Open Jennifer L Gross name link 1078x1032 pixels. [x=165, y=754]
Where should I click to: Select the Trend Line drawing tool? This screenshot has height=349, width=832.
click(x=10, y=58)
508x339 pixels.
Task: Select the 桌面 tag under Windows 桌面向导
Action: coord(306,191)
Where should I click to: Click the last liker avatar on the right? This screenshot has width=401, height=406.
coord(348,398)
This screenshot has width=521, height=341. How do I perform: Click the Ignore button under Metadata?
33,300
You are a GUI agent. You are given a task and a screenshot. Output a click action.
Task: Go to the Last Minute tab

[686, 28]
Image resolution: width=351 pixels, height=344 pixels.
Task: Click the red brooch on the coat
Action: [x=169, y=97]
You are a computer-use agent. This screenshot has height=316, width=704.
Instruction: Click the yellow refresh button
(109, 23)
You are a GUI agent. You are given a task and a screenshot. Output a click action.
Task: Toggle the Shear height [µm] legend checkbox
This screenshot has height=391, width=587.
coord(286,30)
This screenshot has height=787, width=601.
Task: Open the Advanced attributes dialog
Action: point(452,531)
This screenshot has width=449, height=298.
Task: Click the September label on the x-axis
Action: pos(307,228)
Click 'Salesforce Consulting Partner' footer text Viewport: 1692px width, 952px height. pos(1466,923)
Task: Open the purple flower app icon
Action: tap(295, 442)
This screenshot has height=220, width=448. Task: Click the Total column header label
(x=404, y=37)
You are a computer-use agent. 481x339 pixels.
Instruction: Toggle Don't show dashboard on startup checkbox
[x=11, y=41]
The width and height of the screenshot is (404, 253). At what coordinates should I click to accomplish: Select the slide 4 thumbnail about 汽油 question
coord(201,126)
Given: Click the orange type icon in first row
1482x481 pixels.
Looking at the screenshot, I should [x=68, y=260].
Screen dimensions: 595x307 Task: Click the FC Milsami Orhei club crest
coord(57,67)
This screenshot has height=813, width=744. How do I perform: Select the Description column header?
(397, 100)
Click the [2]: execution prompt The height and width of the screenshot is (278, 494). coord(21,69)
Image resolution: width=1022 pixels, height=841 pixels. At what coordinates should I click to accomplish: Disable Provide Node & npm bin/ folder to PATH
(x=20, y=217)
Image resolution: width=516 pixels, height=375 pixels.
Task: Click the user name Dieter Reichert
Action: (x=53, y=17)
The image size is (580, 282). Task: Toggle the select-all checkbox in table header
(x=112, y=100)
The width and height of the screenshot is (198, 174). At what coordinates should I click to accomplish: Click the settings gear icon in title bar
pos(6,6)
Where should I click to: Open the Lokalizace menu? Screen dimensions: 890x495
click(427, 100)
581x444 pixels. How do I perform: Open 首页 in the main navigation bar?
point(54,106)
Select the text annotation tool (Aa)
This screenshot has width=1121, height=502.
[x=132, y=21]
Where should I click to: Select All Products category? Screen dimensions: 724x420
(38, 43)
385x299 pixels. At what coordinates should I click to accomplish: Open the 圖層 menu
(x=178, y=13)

----

» **Task**:
Repeat only the lines running from the line that contains "Click the [2]: execution" through the last line above, inclusive.

» **Solution to the exercise**:
Click the [2]: execution prompt The height and width of the screenshot is (278, 494). coord(21,69)
Image resolution: width=1022 pixels, height=841 pixels. At what coordinates should I click to accomplish: Disable Provide Node & npm bin/ folder to PATH
(x=20, y=217)
Image resolution: width=516 pixels, height=375 pixels.
Task: Click the user name Dieter Reichert
Action: (x=53, y=17)
The image size is (580, 282). Task: Toggle the select-all checkbox in table header
(x=112, y=100)
The width and height of the screenshot is (198, 174). At what coordinates should I click to accomplish: Click the settings gear icon in title bar
pos(6,6)
Where should I click to: Open the Lokalizace menu? Screen dimensions: 890x495
click(427, 100)
581x444 pixels. How do I perform: Open 首页 in the main navigation bar?
point(54,106)
Select the text annotation tool (Aa)
This screenshot has width=1121, height=502.
[x=132, y=21]
Where should I click to: Select All Products category? Screen dimensions: 724x420
(38, 43)
385x299 pixels. At what coordinates should I click to accomplish: Open the 圖層 menu
(x=178, y=13)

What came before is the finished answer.